* Task details
Reproduce the records verbatim, beginning with the line that contains "Open more options for Esimerkki tiimi" and continuing through the line that contains "tap(604, 15)", with both of those lines included.

* Records for the task
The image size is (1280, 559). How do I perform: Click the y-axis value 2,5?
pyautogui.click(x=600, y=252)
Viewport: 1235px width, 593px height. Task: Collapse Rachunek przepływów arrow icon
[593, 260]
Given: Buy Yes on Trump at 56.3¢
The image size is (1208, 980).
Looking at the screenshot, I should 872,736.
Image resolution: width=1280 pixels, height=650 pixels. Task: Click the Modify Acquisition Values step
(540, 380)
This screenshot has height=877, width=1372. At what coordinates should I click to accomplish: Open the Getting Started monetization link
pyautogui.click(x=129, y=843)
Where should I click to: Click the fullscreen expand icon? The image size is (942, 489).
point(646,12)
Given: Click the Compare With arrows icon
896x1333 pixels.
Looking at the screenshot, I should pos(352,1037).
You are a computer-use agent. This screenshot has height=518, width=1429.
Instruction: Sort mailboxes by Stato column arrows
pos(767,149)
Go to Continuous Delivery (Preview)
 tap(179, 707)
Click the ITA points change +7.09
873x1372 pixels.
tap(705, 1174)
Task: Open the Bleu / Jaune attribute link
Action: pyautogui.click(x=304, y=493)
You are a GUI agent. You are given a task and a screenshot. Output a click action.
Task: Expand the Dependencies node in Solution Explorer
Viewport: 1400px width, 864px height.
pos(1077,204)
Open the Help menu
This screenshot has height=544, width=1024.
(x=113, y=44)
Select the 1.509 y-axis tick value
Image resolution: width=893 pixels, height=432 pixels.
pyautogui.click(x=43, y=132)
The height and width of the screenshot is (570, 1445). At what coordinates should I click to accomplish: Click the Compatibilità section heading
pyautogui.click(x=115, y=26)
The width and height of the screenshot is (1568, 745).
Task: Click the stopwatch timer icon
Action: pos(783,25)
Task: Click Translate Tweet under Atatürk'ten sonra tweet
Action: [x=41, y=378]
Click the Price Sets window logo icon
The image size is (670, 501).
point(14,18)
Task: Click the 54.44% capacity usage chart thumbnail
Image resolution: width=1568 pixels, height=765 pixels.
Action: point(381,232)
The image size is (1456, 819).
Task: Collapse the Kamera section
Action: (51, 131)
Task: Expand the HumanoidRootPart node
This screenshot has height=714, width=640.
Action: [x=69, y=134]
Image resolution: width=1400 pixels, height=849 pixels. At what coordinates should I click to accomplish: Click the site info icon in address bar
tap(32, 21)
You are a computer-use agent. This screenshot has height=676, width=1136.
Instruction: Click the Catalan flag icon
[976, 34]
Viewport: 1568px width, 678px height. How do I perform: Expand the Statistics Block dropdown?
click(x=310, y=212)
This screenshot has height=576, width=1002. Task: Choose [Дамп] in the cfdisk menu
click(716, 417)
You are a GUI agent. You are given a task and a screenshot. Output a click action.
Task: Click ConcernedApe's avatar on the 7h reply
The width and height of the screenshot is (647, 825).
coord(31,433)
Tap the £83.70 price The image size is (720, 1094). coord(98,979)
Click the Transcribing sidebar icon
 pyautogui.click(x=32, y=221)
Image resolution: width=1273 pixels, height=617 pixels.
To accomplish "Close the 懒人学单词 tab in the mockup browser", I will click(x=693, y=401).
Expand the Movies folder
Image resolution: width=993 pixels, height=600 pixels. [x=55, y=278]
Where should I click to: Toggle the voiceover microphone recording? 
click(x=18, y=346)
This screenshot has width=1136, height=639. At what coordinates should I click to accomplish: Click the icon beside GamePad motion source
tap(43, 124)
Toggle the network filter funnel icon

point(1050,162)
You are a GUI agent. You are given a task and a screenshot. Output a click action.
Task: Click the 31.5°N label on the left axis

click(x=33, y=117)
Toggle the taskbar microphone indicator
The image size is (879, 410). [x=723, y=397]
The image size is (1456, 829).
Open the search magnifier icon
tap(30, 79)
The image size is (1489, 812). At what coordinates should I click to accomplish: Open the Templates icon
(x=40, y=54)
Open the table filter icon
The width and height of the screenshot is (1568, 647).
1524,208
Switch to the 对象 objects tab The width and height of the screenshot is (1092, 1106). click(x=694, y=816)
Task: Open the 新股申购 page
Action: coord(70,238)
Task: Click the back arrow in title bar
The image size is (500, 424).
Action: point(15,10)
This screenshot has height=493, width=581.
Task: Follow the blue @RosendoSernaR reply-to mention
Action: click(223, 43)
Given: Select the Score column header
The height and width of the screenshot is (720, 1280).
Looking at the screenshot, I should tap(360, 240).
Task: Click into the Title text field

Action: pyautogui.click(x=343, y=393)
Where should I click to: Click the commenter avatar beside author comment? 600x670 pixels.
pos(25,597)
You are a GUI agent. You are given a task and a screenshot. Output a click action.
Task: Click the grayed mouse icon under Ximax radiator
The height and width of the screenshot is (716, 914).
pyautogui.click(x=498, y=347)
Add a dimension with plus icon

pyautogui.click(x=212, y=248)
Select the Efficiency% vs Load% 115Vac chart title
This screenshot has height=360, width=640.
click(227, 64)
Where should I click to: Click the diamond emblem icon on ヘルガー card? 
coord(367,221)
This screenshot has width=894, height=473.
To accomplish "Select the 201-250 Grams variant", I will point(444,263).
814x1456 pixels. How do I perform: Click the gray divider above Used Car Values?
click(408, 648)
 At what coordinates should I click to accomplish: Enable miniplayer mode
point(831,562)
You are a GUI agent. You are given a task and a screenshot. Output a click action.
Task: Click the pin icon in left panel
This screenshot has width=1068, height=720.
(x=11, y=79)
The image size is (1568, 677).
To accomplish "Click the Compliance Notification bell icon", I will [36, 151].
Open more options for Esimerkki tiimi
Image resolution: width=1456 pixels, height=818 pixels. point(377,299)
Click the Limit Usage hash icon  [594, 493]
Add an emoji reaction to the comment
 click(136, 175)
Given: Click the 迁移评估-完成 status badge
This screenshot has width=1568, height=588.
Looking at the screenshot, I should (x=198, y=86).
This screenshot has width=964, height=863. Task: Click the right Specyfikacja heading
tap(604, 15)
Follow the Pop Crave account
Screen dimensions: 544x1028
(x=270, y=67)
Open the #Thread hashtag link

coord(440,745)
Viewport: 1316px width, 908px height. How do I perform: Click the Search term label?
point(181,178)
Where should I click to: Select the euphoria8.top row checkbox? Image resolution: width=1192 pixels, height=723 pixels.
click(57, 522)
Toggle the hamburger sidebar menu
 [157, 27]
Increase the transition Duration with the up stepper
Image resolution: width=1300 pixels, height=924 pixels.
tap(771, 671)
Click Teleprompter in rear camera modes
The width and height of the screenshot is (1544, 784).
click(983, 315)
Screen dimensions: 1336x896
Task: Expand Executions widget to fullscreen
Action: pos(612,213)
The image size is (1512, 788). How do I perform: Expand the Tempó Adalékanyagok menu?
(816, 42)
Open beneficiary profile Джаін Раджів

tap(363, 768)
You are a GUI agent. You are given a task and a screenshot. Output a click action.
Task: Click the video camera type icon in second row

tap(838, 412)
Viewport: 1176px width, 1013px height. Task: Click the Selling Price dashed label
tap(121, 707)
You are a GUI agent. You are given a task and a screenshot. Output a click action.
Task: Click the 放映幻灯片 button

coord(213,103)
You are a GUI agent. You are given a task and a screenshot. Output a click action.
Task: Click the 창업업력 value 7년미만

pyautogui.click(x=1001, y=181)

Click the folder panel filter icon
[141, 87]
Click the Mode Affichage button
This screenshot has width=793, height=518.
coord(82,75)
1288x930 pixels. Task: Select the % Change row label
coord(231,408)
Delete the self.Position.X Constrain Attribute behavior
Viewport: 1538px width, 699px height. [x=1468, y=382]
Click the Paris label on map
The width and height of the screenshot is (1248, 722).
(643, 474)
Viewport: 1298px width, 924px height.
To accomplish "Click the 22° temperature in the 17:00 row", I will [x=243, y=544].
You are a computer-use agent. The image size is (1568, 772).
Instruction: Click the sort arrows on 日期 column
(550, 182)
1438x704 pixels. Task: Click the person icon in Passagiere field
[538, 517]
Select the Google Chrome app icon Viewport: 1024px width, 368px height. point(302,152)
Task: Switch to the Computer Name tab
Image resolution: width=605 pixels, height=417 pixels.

* Exercise answer
Open more options for Esimerkki tiimi
Image resolution: width=1456 pixels, height=818 pixels. point(377,299)
Click the Limit Usage hash icon  [594, 493]
Add an emoji reaction to the comment
 click(136, 175)
Given: Click the 迁移评估-完成 status badge
This screenshot has width=1568, height=588.
Looking at the screenshot, I should (x=198, y=86).
This screenshot has width=964, height=863. Task: Click the right Specyfikacja heading
tap(604, 15)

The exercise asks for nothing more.